Амант сглотнул комок, застрявший в горле, и как‑то не совсем внятно пробормотал:
— Слушай, я тебе как мужик мужику скажу — ты ж урод…
Харр только хмыкнул:
— А ты лет так через тридцать о том свою властительницу спроси; ежели ничего промеж нами не будет, так она тебе правду скажет, а вот если… хм… то и соврет.
— Утопить бы тебя в блевотине, потрох ты свинячий1 — загрохотал амант.
— Не родился еще такой гад, чтоб меня с ног до головы обгадить, — примирительно проговорил по–Харрада. — И кончим про владычицу дома. А вот дочку ты береги, шустра больно.
С тем и ушел к воротам, до смерти довольный, что и тут вывернулся. И пирог еще целый за пазуху прихватил, правда, незнамо с чем.
Ночь они прокоротали вдвоем с Дяхоном, прислонившись к теплой не по–ночному стене и поглядывая вверх, где, свесив ноги наружу, все время несли вахту два стражника, зорко вглядывавшихся в темноту: не зажужжит ли, наливаясь тревожным светом, вестник нападения? Но пирли иногда пролетали, со свистом рассекая влажный воздух — невидимые. Звезды мигали, чуть притушенные туманом, и никакой злобы не было в лучах скромной зеленоватой плошки… так светится глаз у сытого волка. Даже не верится, какой страшной она была всего седьмицу назад.
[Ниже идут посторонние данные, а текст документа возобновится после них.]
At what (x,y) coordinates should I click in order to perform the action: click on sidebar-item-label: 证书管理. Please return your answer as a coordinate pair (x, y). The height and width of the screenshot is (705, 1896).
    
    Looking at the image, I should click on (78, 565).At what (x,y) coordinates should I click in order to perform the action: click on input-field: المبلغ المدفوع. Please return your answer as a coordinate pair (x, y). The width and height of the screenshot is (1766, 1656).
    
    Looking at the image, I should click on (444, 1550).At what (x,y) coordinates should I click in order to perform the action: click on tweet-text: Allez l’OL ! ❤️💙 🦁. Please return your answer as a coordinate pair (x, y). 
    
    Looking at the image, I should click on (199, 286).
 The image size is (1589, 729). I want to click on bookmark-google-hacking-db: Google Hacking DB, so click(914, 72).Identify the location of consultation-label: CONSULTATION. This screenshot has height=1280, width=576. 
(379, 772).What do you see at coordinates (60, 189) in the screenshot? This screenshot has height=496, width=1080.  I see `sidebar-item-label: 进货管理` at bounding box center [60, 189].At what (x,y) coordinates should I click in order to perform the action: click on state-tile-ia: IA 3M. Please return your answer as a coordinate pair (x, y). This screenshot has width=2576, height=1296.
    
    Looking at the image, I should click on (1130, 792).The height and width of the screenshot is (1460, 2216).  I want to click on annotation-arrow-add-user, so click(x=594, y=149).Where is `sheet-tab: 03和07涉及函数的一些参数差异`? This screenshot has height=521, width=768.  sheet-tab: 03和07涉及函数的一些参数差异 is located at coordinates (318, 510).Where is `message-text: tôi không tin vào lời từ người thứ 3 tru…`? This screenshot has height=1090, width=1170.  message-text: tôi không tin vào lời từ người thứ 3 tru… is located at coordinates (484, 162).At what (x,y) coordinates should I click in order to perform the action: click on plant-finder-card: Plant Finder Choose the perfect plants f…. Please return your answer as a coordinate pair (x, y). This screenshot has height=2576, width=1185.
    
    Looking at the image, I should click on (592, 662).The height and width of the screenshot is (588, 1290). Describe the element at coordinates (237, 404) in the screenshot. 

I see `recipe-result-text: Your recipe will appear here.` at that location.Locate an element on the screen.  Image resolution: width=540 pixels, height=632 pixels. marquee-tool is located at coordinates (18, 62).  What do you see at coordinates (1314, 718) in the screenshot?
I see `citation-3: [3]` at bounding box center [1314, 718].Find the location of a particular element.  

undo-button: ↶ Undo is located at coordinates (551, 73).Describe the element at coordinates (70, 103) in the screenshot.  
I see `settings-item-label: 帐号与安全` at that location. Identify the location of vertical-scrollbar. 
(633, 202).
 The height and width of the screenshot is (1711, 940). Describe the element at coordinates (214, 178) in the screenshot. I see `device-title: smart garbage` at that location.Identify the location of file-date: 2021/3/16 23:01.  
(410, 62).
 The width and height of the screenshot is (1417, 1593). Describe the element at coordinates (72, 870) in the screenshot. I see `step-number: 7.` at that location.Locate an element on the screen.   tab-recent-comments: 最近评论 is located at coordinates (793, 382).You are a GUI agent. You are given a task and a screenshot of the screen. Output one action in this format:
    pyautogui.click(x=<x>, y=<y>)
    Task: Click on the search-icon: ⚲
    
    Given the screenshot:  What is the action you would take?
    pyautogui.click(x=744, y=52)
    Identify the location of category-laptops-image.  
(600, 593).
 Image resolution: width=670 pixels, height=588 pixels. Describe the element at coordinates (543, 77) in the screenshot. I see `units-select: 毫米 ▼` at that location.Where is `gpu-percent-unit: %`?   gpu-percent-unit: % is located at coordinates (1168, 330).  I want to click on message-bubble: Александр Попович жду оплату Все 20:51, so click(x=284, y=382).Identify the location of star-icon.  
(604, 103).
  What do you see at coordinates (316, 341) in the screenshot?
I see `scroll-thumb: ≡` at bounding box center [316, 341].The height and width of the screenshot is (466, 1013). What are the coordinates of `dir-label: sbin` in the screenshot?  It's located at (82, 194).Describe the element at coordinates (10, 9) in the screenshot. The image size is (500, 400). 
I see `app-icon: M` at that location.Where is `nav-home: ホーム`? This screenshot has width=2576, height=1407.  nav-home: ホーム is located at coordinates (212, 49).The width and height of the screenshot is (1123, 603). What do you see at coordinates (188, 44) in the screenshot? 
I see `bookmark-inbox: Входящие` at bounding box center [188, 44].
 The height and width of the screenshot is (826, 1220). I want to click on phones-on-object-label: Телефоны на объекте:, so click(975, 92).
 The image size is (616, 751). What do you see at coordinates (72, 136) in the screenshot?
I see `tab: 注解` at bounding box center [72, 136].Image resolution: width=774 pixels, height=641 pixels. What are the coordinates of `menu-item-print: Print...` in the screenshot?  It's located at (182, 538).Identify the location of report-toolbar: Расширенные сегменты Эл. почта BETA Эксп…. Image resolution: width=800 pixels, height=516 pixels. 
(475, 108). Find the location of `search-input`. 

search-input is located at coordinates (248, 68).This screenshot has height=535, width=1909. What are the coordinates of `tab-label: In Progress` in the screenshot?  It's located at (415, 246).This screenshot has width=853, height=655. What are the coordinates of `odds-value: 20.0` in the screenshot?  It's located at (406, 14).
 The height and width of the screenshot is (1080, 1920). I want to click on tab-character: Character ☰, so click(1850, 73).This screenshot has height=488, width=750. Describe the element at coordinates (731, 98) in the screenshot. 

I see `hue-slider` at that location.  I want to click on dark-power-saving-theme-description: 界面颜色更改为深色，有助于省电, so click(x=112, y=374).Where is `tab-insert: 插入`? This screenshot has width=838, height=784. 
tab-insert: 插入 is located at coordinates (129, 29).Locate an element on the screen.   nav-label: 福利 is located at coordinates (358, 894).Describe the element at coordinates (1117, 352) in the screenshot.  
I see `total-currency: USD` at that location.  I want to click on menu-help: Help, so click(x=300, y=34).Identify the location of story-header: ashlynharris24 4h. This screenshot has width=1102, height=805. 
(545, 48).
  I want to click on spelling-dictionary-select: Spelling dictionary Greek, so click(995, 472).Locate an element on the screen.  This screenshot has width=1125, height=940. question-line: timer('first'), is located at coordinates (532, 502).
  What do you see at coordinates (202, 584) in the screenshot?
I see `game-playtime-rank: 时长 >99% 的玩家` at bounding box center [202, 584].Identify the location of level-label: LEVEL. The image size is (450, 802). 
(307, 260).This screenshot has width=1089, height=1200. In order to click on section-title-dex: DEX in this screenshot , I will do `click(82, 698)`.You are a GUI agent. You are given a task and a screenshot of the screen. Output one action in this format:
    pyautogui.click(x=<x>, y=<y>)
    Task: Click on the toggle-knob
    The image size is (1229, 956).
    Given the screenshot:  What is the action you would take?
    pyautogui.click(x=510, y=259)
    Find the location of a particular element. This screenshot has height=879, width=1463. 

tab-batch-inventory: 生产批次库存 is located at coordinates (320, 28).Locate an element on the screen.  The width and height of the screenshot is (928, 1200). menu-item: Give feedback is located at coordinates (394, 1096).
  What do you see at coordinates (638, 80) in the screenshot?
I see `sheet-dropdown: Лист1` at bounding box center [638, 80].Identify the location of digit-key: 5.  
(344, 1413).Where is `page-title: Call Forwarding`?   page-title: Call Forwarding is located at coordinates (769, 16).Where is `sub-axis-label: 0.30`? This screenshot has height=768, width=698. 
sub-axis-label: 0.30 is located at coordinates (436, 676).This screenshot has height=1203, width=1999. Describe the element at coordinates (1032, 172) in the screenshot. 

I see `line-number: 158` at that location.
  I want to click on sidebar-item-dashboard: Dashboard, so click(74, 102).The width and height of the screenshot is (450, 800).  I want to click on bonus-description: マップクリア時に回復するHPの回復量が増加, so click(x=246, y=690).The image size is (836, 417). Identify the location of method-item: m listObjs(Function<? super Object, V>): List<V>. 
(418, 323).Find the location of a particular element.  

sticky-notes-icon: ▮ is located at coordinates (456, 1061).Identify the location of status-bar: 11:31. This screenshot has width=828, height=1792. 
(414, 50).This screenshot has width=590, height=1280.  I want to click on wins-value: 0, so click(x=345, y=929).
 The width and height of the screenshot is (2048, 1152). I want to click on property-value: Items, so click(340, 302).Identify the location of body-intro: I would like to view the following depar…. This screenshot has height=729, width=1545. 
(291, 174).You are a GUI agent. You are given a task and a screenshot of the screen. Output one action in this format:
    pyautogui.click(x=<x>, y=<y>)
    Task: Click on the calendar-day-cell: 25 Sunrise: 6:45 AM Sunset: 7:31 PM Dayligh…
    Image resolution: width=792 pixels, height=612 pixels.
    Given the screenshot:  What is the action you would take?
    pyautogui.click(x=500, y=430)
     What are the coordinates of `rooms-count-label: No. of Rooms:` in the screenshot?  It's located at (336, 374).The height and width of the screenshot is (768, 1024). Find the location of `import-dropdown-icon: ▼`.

— Кажись, минуло нас лихолетье, — задумчиво проговорил Харр, глядя вверх.
— А у нас никто и не сомневался, — отозвался Дяхон. — Звезда‑то была зеленая, нашенская. Своих не обидела. А правду бают, что это ты ее пригасил?
— Врут, — уверенно сказал Харр, разламывая надвое пирог и протягивая меньшую долю старому воину. — Сама погасла. А что, у вас всякое лихолетье со звезды–страшилки начинается?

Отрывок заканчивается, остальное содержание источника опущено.